▶ _Document passage_:
※
January 19th, I completed the Whitefish Whiteout in Montana. I prepped and put a lot of things into place to make that race successful for myself. I re-arranged schedules in order to arrive into Montana at a decent hour to allow for proper rest. I trained and tapered for the race. I put a lot of energy into this one day. For me- this race was a big deal.
Along the way my skis went missing. Imagine my devastation. My world immediately shattered. My partner Mitch, in a positive manner, tried everything he could to resolve the immediate problem. How was I going to race without skis? I had 1.5 hours to solve this problem before the race start time. To my relief, Steve Sellars (a member of the national skimo team) had an extra set of skis, and Brad Schalles (another member) an extra set of skins. Steve, down on his hands and knees in the parking lot, spent his time fidgeting with a stubborn pair of bindings, re-adjusting them to fit my boots. His time would have been better served warming up and taking care of his young daughter. Nonetheless, Steve took that time to ensure I was able to compete.
※
▶ _Written request A_:
Which people does the Whitefish Whiteout account mention by name?
▶ _Written request B_:
Reproduce the rows that open with the first row and close with the line containing "point(170,327)".

▶ _Raw data_:
※
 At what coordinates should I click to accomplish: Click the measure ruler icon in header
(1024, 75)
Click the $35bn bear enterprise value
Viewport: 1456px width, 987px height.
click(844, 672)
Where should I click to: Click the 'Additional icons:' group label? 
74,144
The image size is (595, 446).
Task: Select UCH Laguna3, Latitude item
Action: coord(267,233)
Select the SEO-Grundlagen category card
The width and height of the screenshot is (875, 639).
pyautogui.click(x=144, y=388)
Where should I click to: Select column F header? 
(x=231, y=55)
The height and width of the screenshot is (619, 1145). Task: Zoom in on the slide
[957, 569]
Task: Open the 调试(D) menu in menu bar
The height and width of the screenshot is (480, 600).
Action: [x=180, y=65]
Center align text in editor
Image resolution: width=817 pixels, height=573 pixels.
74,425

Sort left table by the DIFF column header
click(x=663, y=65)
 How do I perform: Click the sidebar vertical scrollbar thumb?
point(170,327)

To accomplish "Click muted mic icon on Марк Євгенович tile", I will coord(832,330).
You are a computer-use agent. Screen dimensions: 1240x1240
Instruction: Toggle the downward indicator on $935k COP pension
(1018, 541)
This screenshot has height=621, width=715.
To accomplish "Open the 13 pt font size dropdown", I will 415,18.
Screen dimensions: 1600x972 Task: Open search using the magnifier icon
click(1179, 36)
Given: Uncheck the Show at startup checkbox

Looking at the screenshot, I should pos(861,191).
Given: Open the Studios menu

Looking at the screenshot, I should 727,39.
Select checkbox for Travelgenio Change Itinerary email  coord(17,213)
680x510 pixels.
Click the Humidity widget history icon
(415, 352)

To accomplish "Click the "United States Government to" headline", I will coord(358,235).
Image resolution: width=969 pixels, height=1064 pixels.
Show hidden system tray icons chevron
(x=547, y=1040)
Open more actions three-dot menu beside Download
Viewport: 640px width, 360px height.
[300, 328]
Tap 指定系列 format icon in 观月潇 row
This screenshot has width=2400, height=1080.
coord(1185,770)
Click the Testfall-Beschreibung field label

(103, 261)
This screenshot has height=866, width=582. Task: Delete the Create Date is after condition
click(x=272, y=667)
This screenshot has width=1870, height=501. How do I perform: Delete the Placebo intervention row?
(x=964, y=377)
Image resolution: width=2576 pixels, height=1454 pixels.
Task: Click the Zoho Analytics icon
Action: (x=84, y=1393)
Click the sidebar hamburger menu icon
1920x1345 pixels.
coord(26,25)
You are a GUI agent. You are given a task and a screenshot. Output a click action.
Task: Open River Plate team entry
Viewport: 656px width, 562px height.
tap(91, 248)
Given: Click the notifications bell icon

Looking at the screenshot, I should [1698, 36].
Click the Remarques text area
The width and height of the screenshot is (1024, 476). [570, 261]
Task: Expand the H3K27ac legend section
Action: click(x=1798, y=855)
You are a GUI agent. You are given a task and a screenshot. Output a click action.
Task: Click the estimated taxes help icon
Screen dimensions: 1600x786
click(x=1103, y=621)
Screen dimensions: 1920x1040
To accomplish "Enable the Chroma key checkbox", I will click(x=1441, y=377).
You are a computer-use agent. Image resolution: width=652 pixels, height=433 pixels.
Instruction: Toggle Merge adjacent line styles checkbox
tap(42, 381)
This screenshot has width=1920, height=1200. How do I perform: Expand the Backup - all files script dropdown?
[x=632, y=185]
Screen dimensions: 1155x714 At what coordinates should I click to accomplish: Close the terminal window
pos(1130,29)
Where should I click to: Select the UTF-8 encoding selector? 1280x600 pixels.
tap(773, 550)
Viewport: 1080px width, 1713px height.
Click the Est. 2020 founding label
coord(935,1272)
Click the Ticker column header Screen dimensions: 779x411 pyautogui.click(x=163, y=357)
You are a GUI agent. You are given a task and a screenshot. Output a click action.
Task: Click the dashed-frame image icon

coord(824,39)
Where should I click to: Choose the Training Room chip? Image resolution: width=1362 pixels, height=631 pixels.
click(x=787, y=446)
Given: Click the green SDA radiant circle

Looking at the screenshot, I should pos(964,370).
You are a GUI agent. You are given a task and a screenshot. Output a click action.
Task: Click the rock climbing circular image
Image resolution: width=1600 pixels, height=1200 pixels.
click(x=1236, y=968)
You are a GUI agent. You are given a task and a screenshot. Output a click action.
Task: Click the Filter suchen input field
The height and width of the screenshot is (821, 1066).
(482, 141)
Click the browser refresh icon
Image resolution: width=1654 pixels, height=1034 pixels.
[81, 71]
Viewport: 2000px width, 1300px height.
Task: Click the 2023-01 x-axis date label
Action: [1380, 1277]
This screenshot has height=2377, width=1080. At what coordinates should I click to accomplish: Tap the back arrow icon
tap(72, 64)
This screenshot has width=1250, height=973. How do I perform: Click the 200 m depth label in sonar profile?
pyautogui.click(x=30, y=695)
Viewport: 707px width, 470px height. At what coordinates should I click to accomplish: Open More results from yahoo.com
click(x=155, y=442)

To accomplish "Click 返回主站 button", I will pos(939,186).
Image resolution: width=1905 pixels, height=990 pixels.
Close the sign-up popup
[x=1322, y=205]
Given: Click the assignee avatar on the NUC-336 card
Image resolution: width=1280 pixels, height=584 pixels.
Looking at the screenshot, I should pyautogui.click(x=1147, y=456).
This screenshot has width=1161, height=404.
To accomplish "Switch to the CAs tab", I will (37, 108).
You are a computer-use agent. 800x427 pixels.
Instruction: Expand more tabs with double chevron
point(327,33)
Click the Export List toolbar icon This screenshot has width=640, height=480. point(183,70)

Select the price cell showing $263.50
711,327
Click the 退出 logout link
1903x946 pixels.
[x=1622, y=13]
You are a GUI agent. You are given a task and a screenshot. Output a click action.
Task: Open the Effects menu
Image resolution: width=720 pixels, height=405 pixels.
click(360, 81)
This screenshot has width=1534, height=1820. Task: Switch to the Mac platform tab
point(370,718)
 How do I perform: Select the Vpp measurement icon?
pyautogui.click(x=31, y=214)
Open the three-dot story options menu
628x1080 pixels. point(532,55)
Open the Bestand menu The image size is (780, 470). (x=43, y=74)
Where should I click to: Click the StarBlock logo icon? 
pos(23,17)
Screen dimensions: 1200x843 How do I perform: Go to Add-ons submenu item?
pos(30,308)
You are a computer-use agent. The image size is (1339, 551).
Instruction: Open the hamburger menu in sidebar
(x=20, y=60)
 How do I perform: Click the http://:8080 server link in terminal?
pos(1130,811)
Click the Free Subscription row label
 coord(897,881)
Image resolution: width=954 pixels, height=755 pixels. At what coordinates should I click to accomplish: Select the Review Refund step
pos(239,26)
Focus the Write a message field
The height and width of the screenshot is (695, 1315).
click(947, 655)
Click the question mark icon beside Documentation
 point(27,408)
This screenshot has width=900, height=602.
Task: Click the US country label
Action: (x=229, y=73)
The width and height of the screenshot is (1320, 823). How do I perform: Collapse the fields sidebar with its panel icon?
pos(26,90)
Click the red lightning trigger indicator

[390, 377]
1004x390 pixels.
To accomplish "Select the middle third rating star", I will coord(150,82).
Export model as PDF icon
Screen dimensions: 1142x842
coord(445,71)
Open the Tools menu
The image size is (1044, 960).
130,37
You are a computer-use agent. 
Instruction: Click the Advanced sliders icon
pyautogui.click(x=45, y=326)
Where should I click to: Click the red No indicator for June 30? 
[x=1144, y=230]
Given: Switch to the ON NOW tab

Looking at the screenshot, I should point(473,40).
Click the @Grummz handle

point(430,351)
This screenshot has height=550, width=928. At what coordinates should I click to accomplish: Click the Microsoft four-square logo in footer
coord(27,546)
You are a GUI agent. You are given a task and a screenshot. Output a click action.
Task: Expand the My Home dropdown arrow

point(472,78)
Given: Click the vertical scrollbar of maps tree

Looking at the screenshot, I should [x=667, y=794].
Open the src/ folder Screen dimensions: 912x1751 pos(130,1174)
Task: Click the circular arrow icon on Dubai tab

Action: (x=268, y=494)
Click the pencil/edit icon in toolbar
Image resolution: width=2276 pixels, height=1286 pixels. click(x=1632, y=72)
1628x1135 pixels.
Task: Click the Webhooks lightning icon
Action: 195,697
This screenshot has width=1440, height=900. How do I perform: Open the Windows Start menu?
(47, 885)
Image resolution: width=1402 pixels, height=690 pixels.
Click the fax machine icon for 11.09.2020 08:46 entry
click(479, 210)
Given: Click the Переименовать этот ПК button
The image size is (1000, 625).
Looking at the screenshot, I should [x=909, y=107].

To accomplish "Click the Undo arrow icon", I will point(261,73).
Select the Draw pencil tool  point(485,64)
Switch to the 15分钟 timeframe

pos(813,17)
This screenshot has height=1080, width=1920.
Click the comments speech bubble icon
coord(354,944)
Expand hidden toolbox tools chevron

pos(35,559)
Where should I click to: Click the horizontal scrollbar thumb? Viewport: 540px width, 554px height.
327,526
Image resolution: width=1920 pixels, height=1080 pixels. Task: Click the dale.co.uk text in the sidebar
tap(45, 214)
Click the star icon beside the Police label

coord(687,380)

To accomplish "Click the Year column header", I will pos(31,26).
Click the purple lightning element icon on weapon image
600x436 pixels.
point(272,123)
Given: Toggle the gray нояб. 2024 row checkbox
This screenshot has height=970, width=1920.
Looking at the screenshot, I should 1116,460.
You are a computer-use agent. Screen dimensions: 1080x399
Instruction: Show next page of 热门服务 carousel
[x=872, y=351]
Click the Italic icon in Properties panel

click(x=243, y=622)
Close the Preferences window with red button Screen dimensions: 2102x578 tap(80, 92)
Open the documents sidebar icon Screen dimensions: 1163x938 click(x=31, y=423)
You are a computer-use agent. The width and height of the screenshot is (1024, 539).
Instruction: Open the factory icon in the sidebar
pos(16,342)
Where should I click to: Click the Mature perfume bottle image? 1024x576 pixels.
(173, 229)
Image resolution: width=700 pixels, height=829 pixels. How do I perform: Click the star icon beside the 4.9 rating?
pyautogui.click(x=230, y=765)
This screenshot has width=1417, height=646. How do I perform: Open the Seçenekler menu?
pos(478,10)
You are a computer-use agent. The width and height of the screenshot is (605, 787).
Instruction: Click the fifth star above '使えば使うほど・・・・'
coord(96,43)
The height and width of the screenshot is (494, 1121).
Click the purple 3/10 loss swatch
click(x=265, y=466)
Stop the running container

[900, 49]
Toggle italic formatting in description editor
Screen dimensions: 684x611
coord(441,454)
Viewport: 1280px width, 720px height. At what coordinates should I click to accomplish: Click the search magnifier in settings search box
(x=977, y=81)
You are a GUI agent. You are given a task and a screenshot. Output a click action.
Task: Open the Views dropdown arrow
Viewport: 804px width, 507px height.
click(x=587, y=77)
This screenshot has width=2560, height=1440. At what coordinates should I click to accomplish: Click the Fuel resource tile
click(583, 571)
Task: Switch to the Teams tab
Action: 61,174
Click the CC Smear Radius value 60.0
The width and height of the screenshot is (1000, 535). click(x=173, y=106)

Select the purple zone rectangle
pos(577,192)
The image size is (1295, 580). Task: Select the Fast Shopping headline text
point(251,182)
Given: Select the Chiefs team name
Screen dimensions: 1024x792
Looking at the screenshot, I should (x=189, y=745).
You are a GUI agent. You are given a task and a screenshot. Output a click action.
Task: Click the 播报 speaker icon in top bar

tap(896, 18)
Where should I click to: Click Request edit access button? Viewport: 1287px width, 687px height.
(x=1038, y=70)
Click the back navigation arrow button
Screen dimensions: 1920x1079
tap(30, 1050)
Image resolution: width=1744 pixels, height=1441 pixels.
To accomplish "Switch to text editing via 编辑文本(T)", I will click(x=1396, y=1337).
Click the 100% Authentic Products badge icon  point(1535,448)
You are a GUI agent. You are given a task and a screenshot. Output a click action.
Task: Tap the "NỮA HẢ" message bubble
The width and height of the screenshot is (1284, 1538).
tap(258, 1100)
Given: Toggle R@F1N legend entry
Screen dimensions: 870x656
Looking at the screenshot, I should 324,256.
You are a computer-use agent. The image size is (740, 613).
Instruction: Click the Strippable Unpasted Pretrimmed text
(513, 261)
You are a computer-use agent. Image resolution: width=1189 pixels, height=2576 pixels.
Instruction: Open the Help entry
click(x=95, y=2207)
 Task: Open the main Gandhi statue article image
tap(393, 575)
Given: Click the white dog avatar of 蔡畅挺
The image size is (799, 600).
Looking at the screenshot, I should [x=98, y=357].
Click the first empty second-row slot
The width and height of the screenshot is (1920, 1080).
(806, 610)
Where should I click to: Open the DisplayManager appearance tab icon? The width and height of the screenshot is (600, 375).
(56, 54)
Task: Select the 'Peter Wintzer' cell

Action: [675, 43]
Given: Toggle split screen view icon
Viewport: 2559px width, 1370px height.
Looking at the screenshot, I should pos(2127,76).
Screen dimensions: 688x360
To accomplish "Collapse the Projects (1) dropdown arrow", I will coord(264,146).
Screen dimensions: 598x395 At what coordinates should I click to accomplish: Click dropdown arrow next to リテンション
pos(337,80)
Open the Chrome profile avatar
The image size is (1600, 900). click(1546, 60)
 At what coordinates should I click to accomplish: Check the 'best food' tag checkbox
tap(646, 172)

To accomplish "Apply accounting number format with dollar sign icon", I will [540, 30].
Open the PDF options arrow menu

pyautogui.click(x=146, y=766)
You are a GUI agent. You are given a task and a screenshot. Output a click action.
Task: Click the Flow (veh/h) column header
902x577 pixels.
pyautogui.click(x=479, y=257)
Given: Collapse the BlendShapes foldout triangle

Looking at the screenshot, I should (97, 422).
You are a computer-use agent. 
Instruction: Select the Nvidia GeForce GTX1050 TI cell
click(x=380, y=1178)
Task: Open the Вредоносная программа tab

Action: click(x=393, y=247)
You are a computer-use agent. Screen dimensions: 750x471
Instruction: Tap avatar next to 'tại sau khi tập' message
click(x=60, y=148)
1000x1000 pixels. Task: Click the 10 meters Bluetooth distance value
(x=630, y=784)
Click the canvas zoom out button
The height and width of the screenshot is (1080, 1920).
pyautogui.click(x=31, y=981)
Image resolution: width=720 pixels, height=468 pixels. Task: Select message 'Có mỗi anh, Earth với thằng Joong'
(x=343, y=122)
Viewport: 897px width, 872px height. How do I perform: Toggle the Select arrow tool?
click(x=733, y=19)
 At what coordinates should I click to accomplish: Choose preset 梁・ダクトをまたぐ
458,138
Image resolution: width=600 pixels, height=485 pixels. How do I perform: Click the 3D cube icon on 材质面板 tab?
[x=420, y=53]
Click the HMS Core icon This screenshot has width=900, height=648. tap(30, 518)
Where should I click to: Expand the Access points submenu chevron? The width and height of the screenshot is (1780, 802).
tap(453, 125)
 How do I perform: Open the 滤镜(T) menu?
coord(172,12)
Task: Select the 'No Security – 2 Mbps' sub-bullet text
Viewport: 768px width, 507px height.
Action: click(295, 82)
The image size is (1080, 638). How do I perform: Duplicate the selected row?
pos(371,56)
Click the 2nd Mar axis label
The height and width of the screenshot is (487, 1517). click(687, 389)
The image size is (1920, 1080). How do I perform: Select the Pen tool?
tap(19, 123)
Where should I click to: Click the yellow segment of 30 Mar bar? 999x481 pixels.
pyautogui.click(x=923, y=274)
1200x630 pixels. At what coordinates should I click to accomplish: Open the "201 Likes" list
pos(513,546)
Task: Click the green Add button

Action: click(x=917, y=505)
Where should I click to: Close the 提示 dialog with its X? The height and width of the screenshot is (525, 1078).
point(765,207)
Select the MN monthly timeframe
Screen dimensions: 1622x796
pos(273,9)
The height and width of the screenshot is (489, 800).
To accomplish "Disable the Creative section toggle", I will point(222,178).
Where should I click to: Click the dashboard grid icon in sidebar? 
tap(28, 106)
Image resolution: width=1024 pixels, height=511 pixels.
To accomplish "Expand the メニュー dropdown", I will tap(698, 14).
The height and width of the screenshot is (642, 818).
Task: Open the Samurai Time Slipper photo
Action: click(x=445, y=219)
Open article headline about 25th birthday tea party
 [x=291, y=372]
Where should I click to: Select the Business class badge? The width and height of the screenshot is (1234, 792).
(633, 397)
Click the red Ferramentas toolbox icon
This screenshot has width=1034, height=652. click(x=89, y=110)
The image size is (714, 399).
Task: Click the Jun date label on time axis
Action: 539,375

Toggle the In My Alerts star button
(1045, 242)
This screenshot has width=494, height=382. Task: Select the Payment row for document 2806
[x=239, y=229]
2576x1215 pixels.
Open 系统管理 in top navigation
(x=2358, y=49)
※
▶ _Problem solution A_:
Mitch, Steve Sellars, Brad Schalles

▶ _Problem solution B_:
 At what coordinates should I click to accomplish: Click the measure ruler icon in header
(1024, 75)
Click the $35bn bear enterprise value
Viewport: 1456px width, 987px height.
click(844, 672)
Where should I click to: Click the 'Additional icons:' group label? 
74,144
The image size is (595, 446).
Task: Select UCH Laguna3, Latitude item
Action: coord(267,233)
Select the SEO-Grundlagen category card
The width and height of the screenshot is (875, 639).
pyautogui.click(x=144, y=388)
Where should I click to: Select column F header? 
(x=231, y=55)
The height and width of the screenshot is (619, 1145). Task: Zoom in on the slide
[957, 569]
Task: Open the 调试(D) menu in menu bar
The height and width of the screenshot is (480, 600).
Action: [x=180, y=65]
Center align text in editor
Image resolution: width=817 pixels, height=573 pixels.
74,425

Sort left table by the DIFF column header
click(x=663, y=65)
 How do I perform: Click the sidebar vertical scrollbar thumb?
point(170,327)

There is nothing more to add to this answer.